PAINT: Pathology-Aware Integrated Next-Scale Transformation for Virtual Immunohistochemistry
Rongze Ma, Mengkang Lu, Zhenyu Xiang, Yongsheng Pan, Yicheng Wu, Qingjie Zeng, Yong Xia
TL;DR
PAINT reframes virtual IHC as a structure-aware autoregressive problem, addressing the ill-posed mapping from H&E morphology to protein expression. By learning modality-specific VQ-VAE representations, aligning cross-modal latent and image spaces with LSA and ISA, and initializing autoregressive synthesis with a morphology-grounded 3S-Map, PAINT achieves superior structural fidelity and clinically relevant performance on IHC4BC and MIST. The three-stage pipeline—dual VQ-VAE representations, cross-modal translation, and next-scale autoregressive generation—yields state-of-the-art results in both image quality and downstream diagnostic tasks, while ablation confirms the critical role of the structural priors and multi-scale guidance.
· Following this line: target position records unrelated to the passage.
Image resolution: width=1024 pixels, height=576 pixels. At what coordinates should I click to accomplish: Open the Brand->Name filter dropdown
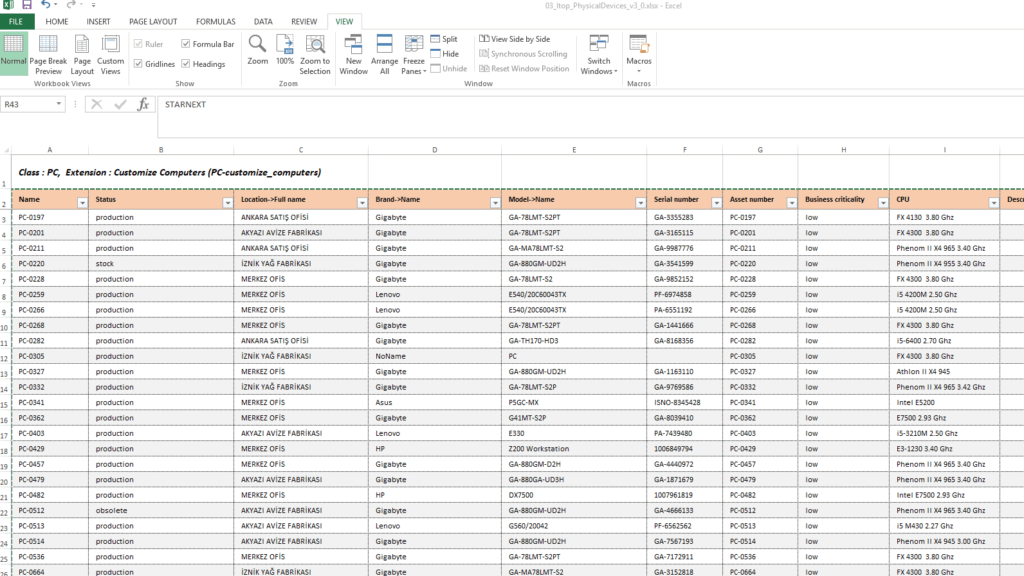click(x=494, y=201)
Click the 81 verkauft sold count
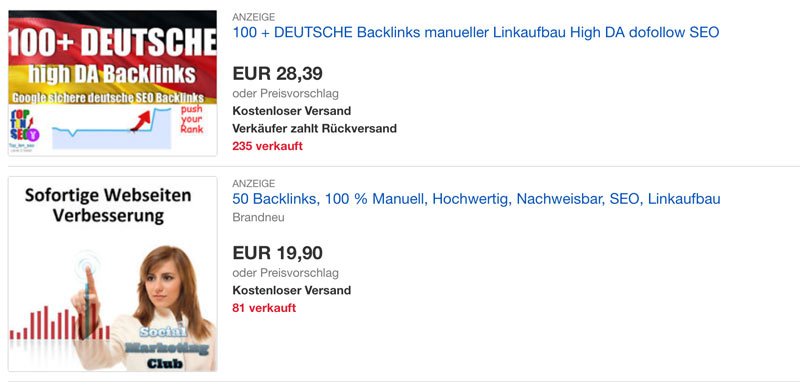 point(264,308)
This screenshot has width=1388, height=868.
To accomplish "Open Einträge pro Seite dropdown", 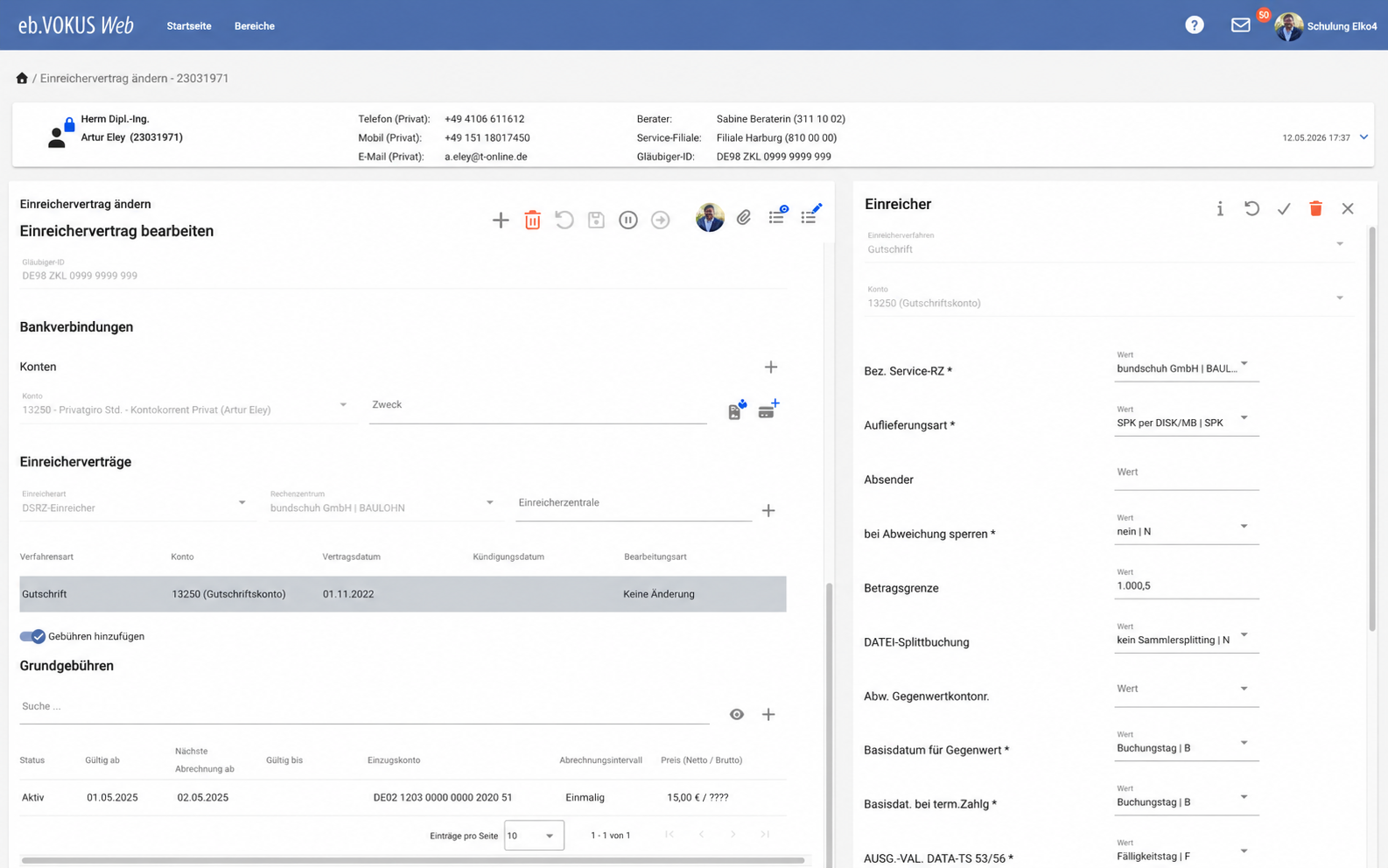I will [x=534, y=836].
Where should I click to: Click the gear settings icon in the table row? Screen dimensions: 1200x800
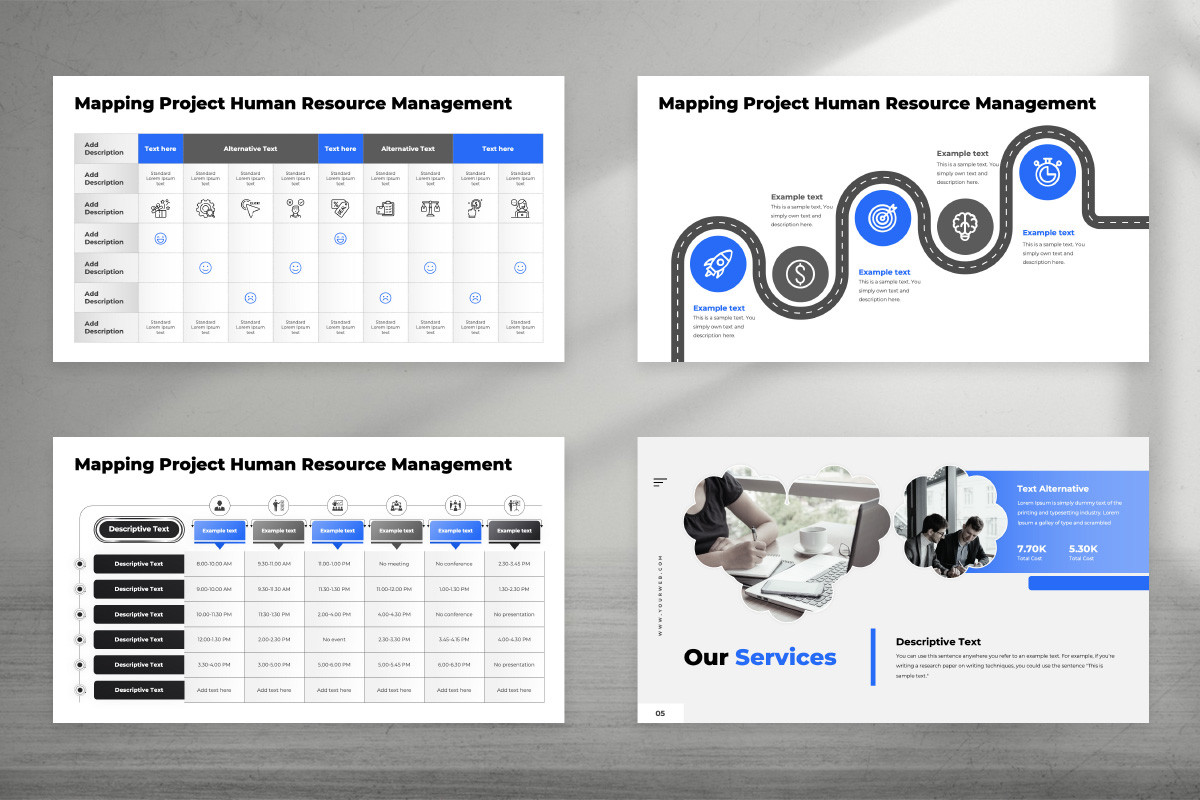[x=204, y=208]
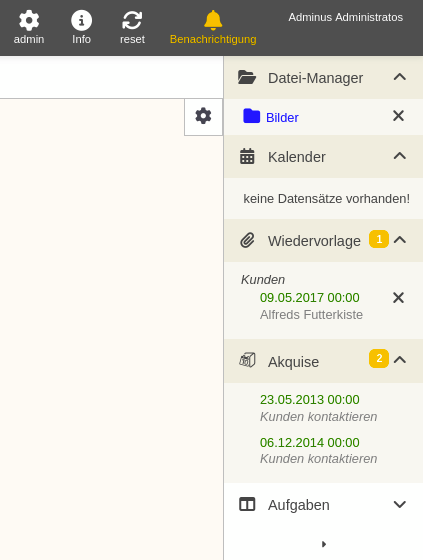Dismiss the Alfreds Futterkiste reminder
Screen dimensions: 423x560
coord(398,298)
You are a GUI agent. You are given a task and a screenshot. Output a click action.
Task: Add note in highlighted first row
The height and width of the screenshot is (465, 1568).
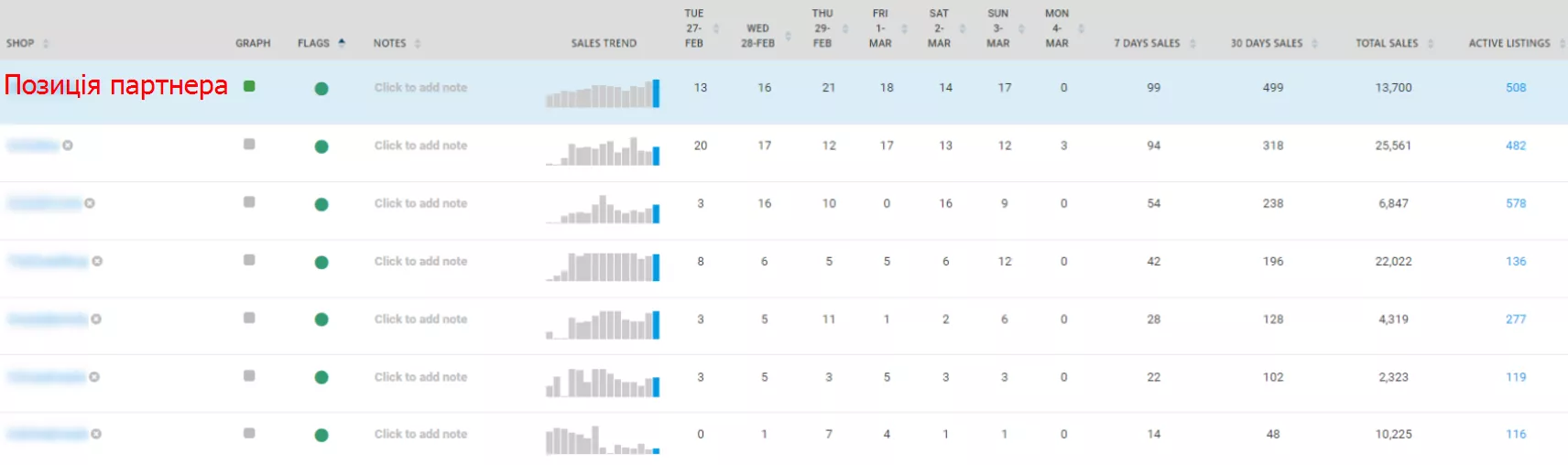pyautogui.click(x=420, y=88)
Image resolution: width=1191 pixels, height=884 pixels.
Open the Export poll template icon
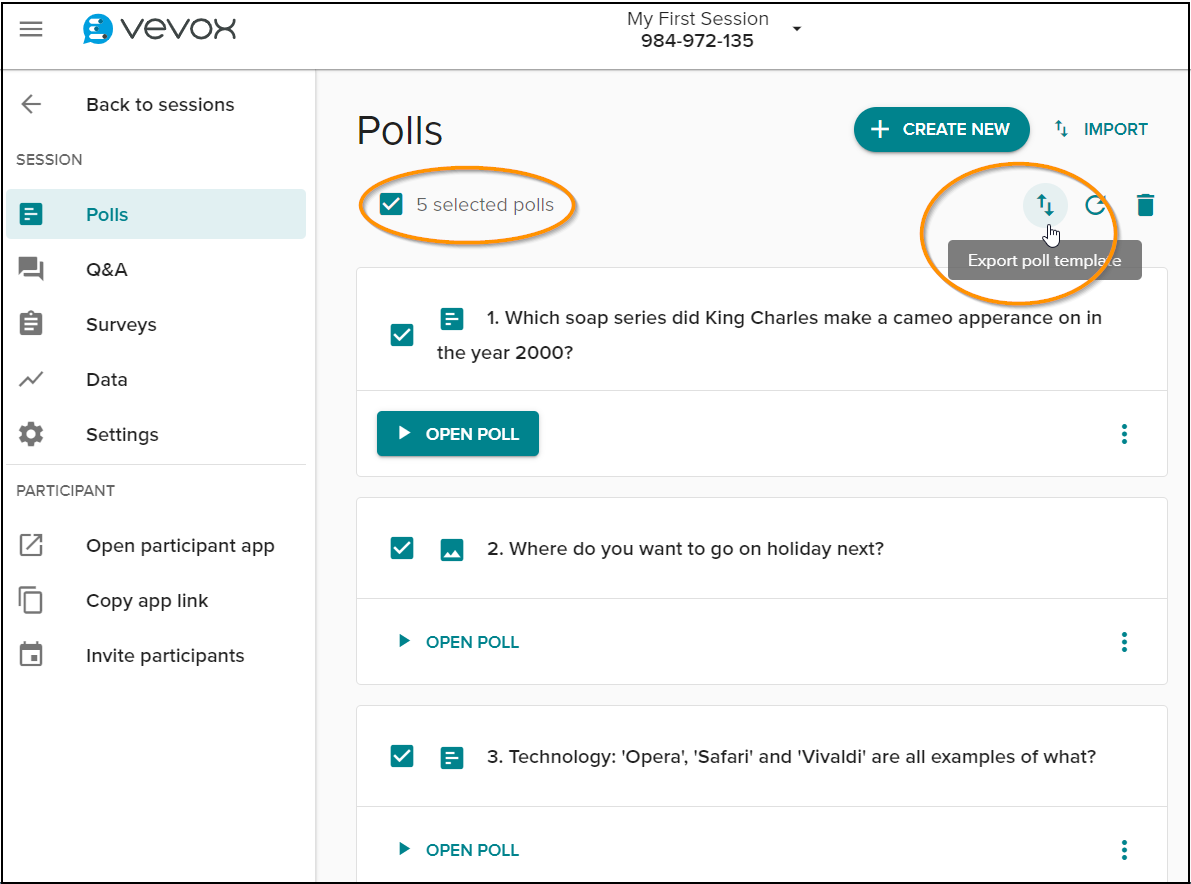[1044, 205]

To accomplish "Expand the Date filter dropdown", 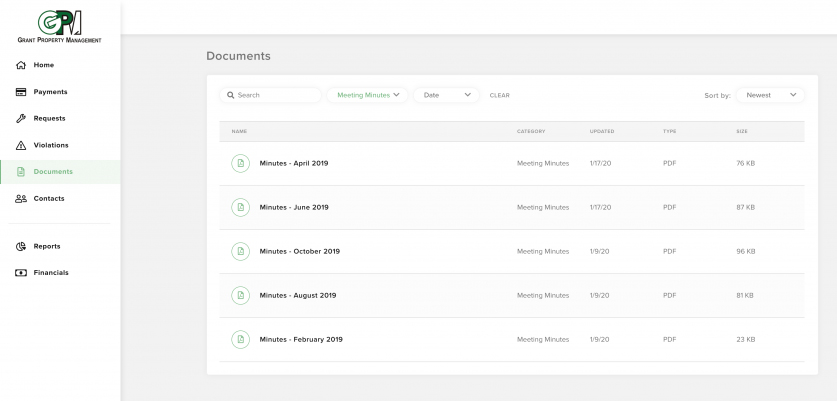I will (x=446, y=95).
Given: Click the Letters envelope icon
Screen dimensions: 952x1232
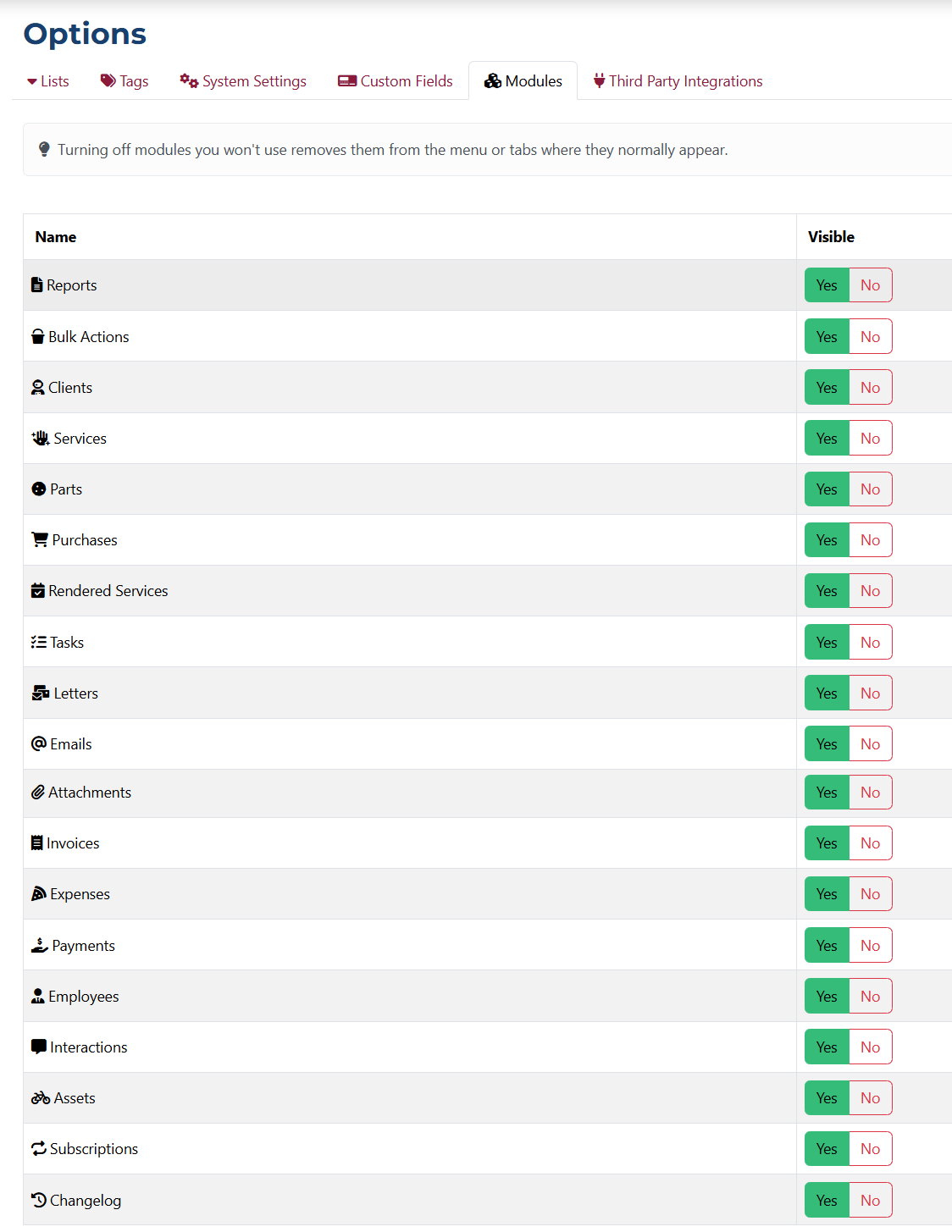Looking at the screenshot, I should pyautogui.click(x=37, y=693).

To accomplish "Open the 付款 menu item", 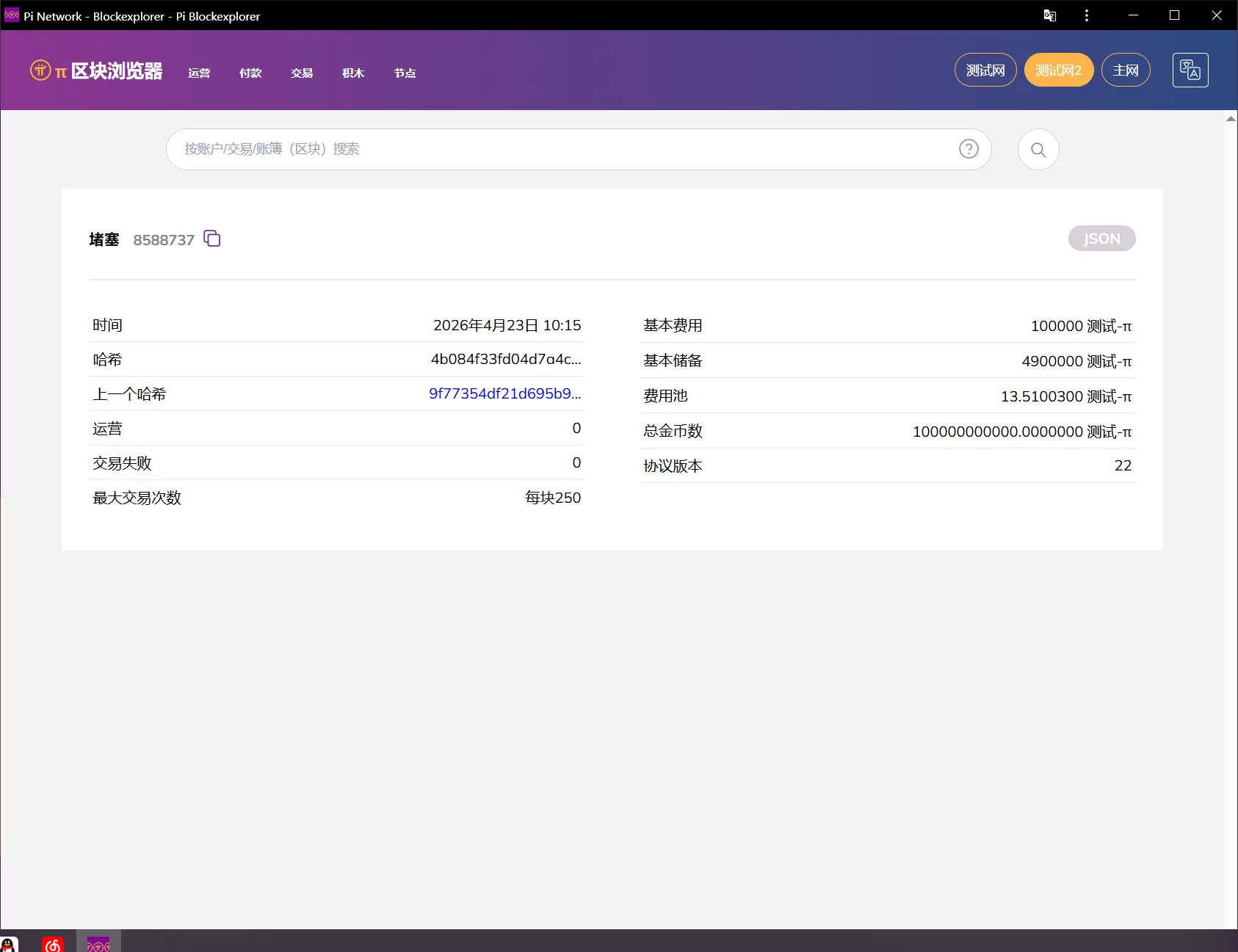I will click(250, 73).
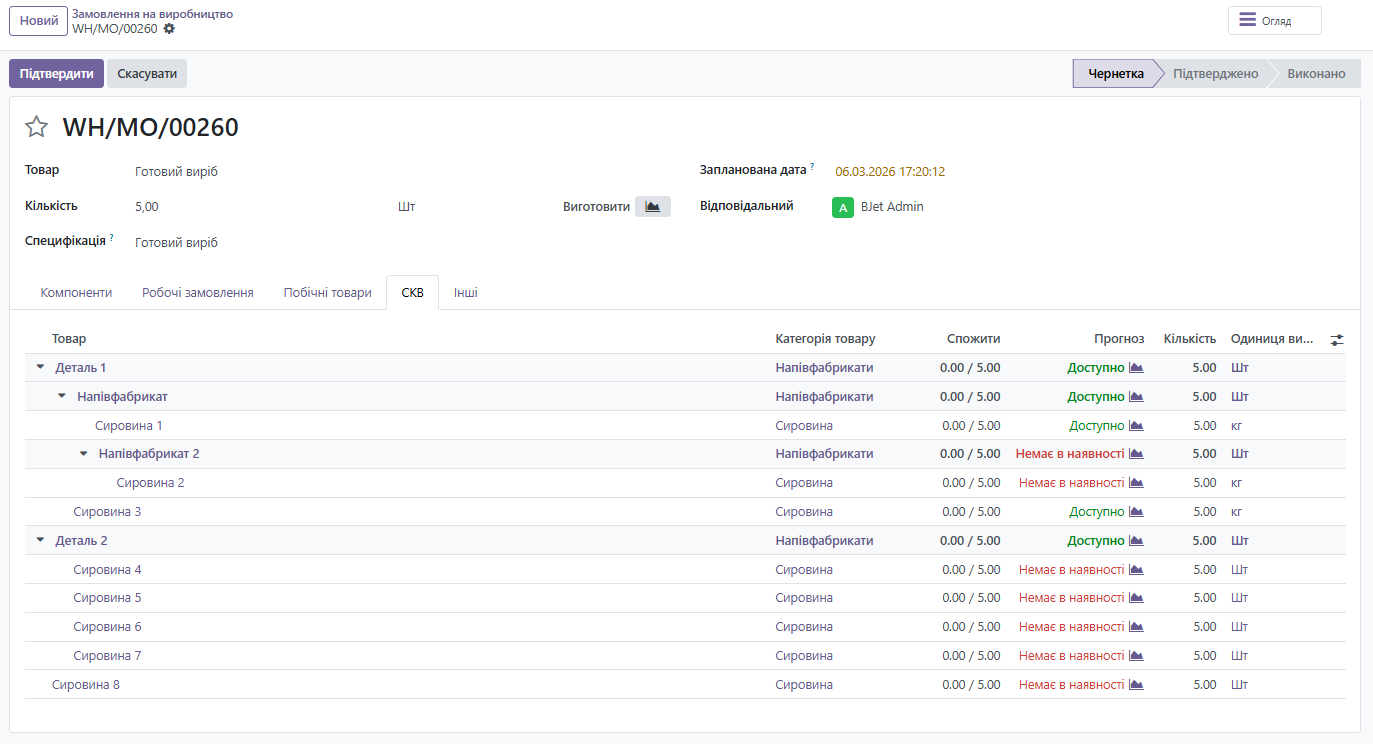Open column settings adjust icon in table header
1373x744 pixels.
click(x=1337, y=340)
This structure-aware framework offers a principled path forward for reliable, clinically interpretable virtual staining in computational pathology.
Abstract
Virtual immunohistochemistry (IHC) aims to computationally synthesize molecular staining patterns from routine Hematoxylin and Eosin (H\&E) images, offering a cost-effective and tissue-efficient alternative to traditional physical staining. However, this task is particularly challenging: H\&E morphology provides ambiguous cues about protein expression, and similar tissue structures may correspond to distinct molecular states. Most existing methods focus on direct appearance synthesis to implicitly achieve cross-modal generation, often resulting in semantic inconsistencies due to insufficient structural priors. In this paper, we propose Pathology-Aware Integrated Next-Scale Transformation (PAINT), a visual autoregressive framework that reformulates the synthesis process as a structure-first conditional generation task. Unlike direct image translation, PAINT enforces a causal order by resolving molecular details conditioned on a global structural layout. Central to this approach is the introduction of a Spatial Structural Start Map (3S-Map), which grounds the autoregressive initialization in observed morphology, ensuring deterministic, spatially aligned synthesis. Experiments on the IHC4BC and MIST datasets demonstrate that PAINT outperforms state-of-the-art methods in structural fidelity and clinical downstream tasks, validating the potential of structure-guided autoregressive modeling.